● **Task goal**
Print the following data verbatim, every line in its original order and unchanged.
>> Begin Records for the exercise
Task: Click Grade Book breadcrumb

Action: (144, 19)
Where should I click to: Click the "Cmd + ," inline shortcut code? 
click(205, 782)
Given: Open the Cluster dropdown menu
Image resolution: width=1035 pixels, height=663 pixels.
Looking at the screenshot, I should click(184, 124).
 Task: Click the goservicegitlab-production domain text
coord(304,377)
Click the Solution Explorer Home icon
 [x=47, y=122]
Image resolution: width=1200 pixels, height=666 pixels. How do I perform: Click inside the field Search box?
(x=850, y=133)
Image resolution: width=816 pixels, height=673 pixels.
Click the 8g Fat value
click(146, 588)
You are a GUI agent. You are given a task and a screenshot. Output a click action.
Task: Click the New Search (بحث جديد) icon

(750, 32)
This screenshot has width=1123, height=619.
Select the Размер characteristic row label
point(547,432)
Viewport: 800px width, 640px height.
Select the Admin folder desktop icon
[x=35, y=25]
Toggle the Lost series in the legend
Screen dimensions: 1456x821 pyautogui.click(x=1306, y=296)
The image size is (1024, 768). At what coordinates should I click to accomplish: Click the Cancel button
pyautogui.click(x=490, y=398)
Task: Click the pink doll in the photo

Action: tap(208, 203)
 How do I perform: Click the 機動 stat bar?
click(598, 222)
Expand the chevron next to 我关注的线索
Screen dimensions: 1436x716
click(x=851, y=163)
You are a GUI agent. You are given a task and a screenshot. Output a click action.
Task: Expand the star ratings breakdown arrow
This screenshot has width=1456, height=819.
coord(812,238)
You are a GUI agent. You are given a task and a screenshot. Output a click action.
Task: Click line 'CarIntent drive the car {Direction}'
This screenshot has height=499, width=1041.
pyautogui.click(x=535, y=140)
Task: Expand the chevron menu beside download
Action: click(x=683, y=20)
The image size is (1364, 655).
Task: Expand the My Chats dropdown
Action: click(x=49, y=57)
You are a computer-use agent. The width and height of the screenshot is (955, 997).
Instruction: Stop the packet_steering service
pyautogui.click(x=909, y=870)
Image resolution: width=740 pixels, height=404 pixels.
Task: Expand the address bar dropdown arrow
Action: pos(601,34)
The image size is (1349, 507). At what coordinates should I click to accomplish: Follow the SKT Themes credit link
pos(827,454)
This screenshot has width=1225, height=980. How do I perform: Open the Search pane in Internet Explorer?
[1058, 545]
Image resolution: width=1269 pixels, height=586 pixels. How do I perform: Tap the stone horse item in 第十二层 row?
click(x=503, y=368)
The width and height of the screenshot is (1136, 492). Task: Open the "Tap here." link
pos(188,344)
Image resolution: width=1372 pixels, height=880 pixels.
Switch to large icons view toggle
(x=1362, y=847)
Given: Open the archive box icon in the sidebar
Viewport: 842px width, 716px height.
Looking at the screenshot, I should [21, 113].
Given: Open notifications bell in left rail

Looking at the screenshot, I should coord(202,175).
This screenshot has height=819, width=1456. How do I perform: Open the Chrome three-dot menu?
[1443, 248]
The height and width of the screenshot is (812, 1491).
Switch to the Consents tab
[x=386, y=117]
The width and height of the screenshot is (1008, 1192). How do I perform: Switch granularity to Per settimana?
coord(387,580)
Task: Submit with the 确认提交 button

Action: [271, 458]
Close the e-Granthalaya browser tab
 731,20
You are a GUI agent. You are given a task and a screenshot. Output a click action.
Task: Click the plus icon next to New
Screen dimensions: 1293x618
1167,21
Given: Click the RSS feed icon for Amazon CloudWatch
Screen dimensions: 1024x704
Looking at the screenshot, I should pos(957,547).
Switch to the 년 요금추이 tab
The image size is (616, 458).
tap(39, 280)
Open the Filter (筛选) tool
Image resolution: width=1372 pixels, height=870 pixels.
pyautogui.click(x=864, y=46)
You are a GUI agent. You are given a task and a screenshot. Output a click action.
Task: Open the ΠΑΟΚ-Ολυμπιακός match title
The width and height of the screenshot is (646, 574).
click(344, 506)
>> End Records for the exercise
● **Solution to this task**
Task: Click Grade Book breadcrumb

Action: (144, 19)
Where should I click to: Click the "Cmd + ," inline shortcut code? 
click(205, 782)
Given: Open the Cluster dropdown menu
Image resolution: width=1035 pixels, height=663 pixels.
Looking at the screenshot, I should click(184, 124).
 Task: Click the goservicegitlab-production domain text
coord(304,377)
Click the Solution Explorer Home icon
 [x=47, y=122]
Image resolution: width=1200 pixels, height=666 pixels. How do I perform: Click inside the field Search box?
(x=850, y=133)
Image resolution: width=816 pixels, height=673 pixels.
Click the 8g Fat value
click(146, 588)
You are a GUI agent. You are given a task and a screenshot. Output a click action.
Task: Click the New Search (بحث جديد) icon

(750, 32)
This screenshot has width=1123, height=619.
Select the Размер characteristic row label
point(547,432)
Viewport: 800px width, 640px height.
Select the Admin folder desktop icon
[x=35, y=25]
Toggle the Lost series in the legend
Screen dimensions: 1456x821 pyautogui.click(x=1306, y=296)
The image size is (1024, 768). At what coordinates should I click to accomplish: Click the Cancel button
pyautogui.click(x=490, y=398)
Task: Click the pink doll in the photo

Action: tap(208, 203)
 How do I perform: Click the 機動 stat bar?
click(598, 222)
Expand the chevron next to 我关注的线索
Screen dimensions: 1436x716
click(x=851, y=163)
You are a GUI agent. You are given a task and a screenshot. Output a click action.
Task: Expand the star ratings breakdown arrow
This screenshot has width=1456, height=819.
coord(812,238)
You are a GUI agent. You are given a task and a screenshot. Output a click action.
Task: Click line 'CarIntent drive the car {Direction}'
This screenshot has height=499, width=1041.
pyautogui.click(x=535, y=140)
Task: Expand the chevron menu beside download
Action: click(x=683, y=20)
The image size is (1364, 655).
Task: Expand the My Chats dropdown
Action: click(x=49, y=57)
You are a computer-use agent. The width and height of the screenshot is (955, 997).
Instruction: Stop the packet_steering service
pyautogui.click(x=909, y=870)
Image resolution: width=740 pixels, height=404 pixels.
Task: Expand the address bar dropdown arrow
Action: pos(601,34)
The image size is (1349, 507). At what coordinates should I click to accomplish: Follow the SKT Themes credit link
pos(827,454)
This screenshot has width=1225, height=980. How do I perform: Open the Search pane in Internet Explorer?
[1058, 545]
Image resolution: width=1269 pixels, height=586 pixels. How do I perform: Tap the stone horse item in 第十二层 row?
click(x=503, y=368)
The width and height of the screenshot is (1136, 492). Task: Open the "Tap here." link
pos(188,344)
Image resolution: width=1372 pixels, height=880 pixels.
Switch to large icons view toggle
(x=1362, y=847)
Given: Open the archive box icon in the sidebar
Viewport: 842px width, 716px height.
Looking at the screenshot, I should [21, 113].
Given: Open notifications bell in left rail

Looking at the screenshot, I should coord(202,175).
This screenshot has height=819, width=1456. How do I perform: Open the Chrome three-dot menu?
[1443, 248]
The height and width of the screenshot is (812, 1491).
Switch to the Consents tab
[x=386, y=117]
The width and height of the screenshot is (1008, 1192). How do I perform: Switch granularity to Per settimana?
coord(387,580)
Task: Submit with the 确认提交 button

Action: [271, 458]
Close the e-Granthalaya browser tab
 731,20
You are a GUI agent. You are given a task and a screenshot. Output a click action.
Task: Click the plus icon next to New
Screen dimensions: 1293x618
1167,21
Given: Click the RSS feed icon for Amazon CloudWatch
Screen dimensions: 1024x704
Looking at the screenshot, I should pos(957,547).
Switch to the 년 요금추이 tab
The image size is (616, 458).
tap(39, 280)
Open the Filter (筛选) tool
Image resolution: width=1372 pixels, height=870 pixels.
pyautogui.click(x=864, y=46)
You are a GUI agent. You are given a task and a screenshot. Output a click action.
Task: Open the ΠΑΟΚ-Ολυμπιακός match title
The width and height of the screenshot is (646, 574).
click(344, 506)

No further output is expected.